A related issue of concern is the proper language to address the Creation. The use of Lakota in Lakota ceremonies is of course most preferable. This is the language of all host families. But the idea that addressing the superior beings in anything but the Lakota language is impossible appears extreme. Again, there is wisdom in the words of Sword, in "Seeking a Vision:"

"The wakan beings ? can speak Lakota or any other language, and they can use the sign language."

As is apparent, this historical reference to language, as well as the previously cited foundational Lakota beliefs, tends to contradict the positions stated in the March 9 declaration.

On Pine Ridge and everywhere, families - fathers, mothers, grandparents, individuals - are entitled to pray in their usual and customary ways for their lives, for one another, and for all their relations. There is no more fundamental right that people possess. Religious freedom is a birthright, first and foremost, and not subject to debate. The prayers of a human person in relation to the universe need nobody's permission. In Lakota society, this is particularly true for heads of families and the relatives dependent on them.

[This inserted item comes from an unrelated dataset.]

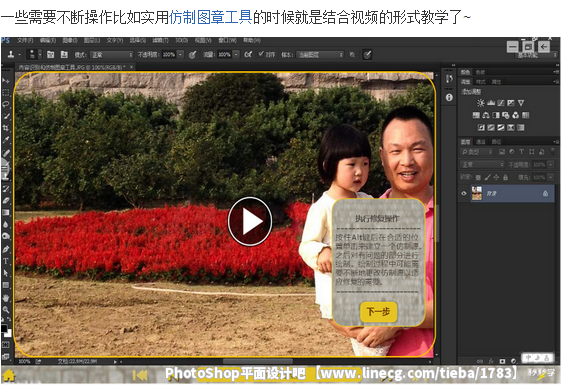573x392 pixels.
Task: Toggle the 对齐 aligned checkbox
Action: (261, 54)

Unfortunately, we are faced with many examples of abuses that threaten the sanctities of our ceremonies. However, to create encompassing ceremonial protocols without historical perspective and foundation is attempting to address such delicate and complicated issues without consideration of our ancestors and traditional cultural ways.

In the cases of selling or mixing the ways, improper conduct at ceremonies, lack of authority, or where something is being done wrong or without foundation, the situation calls for adjustment appropriate to those particular circumstances. This should occur within the context of the respective tiospayes or spiritual communities.

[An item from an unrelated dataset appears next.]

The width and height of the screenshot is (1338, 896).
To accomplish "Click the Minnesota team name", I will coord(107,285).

Despite dealing with such issues, as spiritual leaders, we should continue our ceremonies and extend the good feelings inherent in them, and keep ourselves humble and uncomplicated. I'm sure the men who began these discussions have met for this purpose, and no one can question your sincerity or intent.

We consider the source material on protocols speaks for itself. We can be assured that our ancestors were qualified to speak for Lakota belief and ritual, for themselves and for all their descendants. While conditions today must be addressed, let us not disregard the Foundations of our religious heritage laid out for us so many years ago.

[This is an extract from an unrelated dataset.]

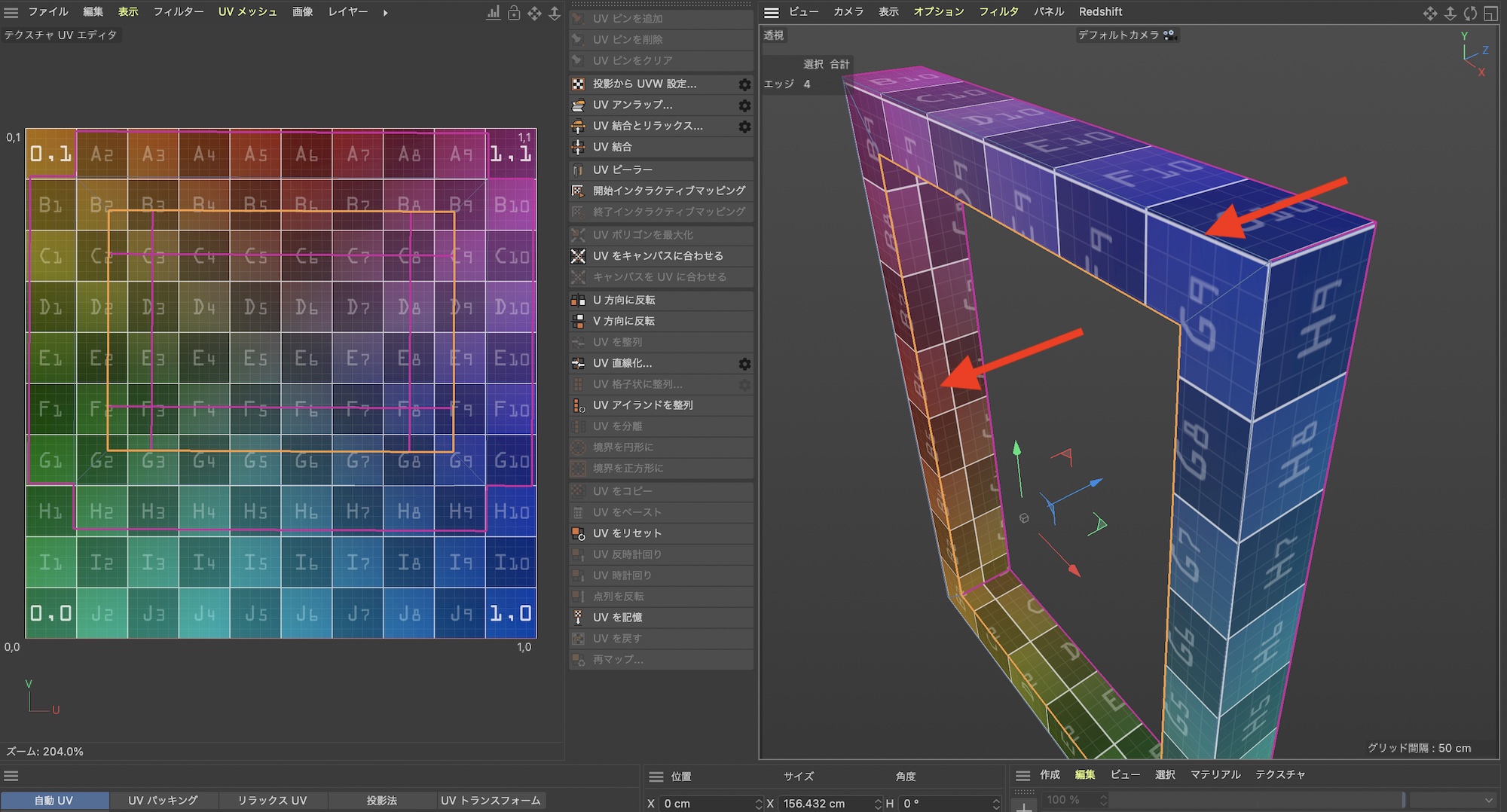Viewport: 1507px width, 812px height.
Task: Toggle the lock icon in UV editor header
Action: coord(514,13)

Do we need an external centralized authority to govern our spiritual lives? No. As responsible, spiritual men, our actions and decisions have repercussions for our families, our children, and the people we are associated with in our own time. I urge you to reconsider the proclamation on protection of ceremonies, and refer to and follow the historical foundations of our ancestors who addressed many of the concerns we have before us today.

Tom Kanatakeniate Cook is Wolf Clan Mohawk from Akwesasne married on Pine Ridge. He is Field Coordinator for Running Strong for American Indian Youth, a member of the Nebraska Commission on Indian Affairs, President of the High Plains Community Development Corporation, and President of the Chadron Native American Center. He and his wife Loretta (Afraid Of Bear), of Slim Buttes community, reside in Chadron, Neb., and are Sun Dance leaders and co-sponsors of the American Horse/Afraid Of Bear Sun Dance in the Black Hills.